── Records to use

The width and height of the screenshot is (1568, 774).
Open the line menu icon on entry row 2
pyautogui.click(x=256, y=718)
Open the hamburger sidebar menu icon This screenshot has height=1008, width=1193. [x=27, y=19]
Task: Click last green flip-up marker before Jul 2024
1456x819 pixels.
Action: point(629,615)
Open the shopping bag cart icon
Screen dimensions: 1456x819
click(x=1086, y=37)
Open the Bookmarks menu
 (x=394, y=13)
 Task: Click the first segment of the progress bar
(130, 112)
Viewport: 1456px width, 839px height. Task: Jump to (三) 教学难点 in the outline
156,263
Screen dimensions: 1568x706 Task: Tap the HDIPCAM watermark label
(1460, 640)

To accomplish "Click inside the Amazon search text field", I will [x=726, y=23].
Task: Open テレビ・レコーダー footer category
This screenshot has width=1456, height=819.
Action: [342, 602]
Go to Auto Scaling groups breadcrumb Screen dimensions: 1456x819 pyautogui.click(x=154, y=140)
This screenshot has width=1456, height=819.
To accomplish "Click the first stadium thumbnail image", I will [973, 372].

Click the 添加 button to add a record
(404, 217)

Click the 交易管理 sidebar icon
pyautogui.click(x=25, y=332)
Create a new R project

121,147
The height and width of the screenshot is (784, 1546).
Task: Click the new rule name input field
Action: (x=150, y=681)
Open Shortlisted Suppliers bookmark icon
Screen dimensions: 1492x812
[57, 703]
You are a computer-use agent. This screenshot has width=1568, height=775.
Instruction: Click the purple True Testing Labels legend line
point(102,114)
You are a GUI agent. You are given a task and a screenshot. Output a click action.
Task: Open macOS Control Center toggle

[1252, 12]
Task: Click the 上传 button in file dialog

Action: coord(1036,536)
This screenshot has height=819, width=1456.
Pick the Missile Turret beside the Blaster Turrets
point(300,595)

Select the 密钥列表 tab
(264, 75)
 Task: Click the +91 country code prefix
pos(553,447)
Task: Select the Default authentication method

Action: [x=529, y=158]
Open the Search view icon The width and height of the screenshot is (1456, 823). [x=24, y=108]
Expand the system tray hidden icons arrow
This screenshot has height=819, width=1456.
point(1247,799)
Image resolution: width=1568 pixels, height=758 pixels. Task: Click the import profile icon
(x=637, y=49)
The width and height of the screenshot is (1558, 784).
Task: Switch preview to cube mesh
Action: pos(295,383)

────

**What this task involves:**
Give back exactly the lines from the one containing "You are a computer-use" through the end of the material above, and nothing else.

**Solution:**
You are a computer-use agent. This screenshot has width=1568, height=775.
Instruction: Click the purple True Testing Labels legend line
point(102,114)
You are a GUI agent. You are given a task and a screenshot. Output a click action.
Task: Open macOS Control Center toggle

[1252, 12]
Task: Click the 上传 button in file dialog

Action: coord(1036,536)
This screenshot has height=819, width=1456.
Pick the Missile Turret beside the Blaster Turrets
point(300,595)

Select the 密钥列表 tab
(264, 75)
 Task: Click the +91 country code prefix
pos(553,447)
Task: Select the Default authentication method

Action: [x=529, y=158]
Open the Search view icon The width and height of the screenshot is (1456, 823). [x=24, y=108]
Expand the system tray hidden icons arrow
This screenshot has height=819, width=1456.
point(1247,799)
Image resolution: width=1568 pixels, height=758 pixels. Task: Click the import profile icon
(x=637, y=49)
The width and height of the screenshot is (1558, 784).
Task: Switch preview to cube mesh
Action: pos(295,383)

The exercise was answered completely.